Saya ini bukan siapa2. Jangan berlebihan memuji karena sebuah puisi. terus terang sudah bertahun-tahun saya tidak lagi membuat puisi. Tapi dorongan kuat yang tiba2 ada menjadikan saya berani menuangkan lagi dalam sebuah puisi.

Kebahagiaan itu ada didalam diri kita sendiri, bukan karena yang lainnya. Saya jadi merasa mungkin inilah saat dimana saya merasa bahagia karena saya bisa mengekspresikan diri sesuai dorongan hati.

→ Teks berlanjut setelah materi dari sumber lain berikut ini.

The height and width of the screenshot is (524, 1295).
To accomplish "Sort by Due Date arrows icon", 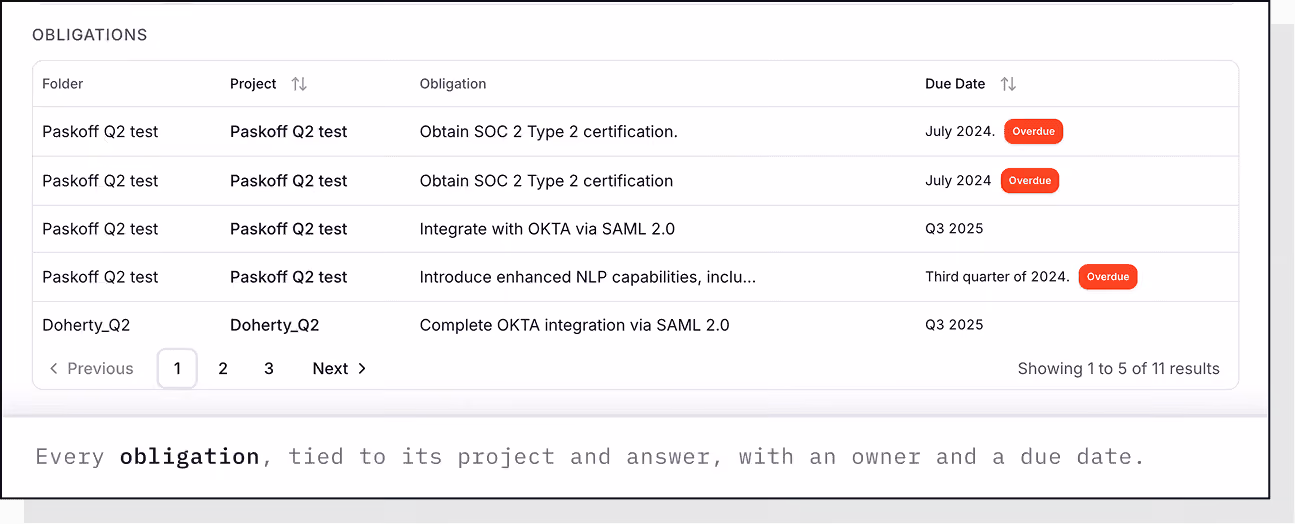I will (x=1009, y=84).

Diana mengirim beberapa puisi indah. Kami sepakat tak akan bertemu. Tetapi sepakat bekerja sama untuk menerbitkan buku kumpulan puisi. Ini hanya mungkin karena kemajuan teknologi maya. Inilah puisi yang dia tulis itu

TENTANG BINTANG

Ada bintang dilangit kelam
Ada warna indah dibalik temaram

Aku tunggu kamu pulang
Ribuan mil terhalang jauh
Dalam jeda waktu terhalang
Tuk menunggu kamu datang
Agar cerita tentang bintang
Kamu dengarkan dengan tenang

Aku tunggu kamu pulang
Tuk cerita tentang bintang
Walau hanya sebatas angan
Terbatas dalam ruang dan waktu
========================
AKU INGIN,

Aku ingin kamu menjadi apa saja yang kumau,
Dalam angan, dalam mimpi2ku
Perhatian tulus yang membuat bunga hatiku

Aku ingin kamu menjadi apa saja yang kumau,
Karna aku merasa tak terbelenggu
Dalam anganku yang berandai-andai

Aku ingin kamu menjadi apa saja yang kumau,
Karna aku ingin dihargai, ingin dimengerti
Sebagai wanita sejati

Aku ingin kamu menjadi apa saja yang kumau,
Tuk dengarkan ceritaku tentang bintang itu

Kala senja hadir, tataplah langit temaran
Dalam pijarnya bintang
Serasa aku ada disana, menatapmu
Karna kamu tahu, akulah Bintang itu!’


Pesan pesan dari dunia maya senantiasa akan datang seiring berkembangnya teknologi, dan mengiringi, keinginan dan harapan manusia dalam perjalanan masing masing. Di akhir tulisan ini saya hanya ingin mengatakan bahwa manfaatkanlah kemajuan teknologi ini memperluas hubungan persahabatan antar manusia. Kita hidup di satu bumi.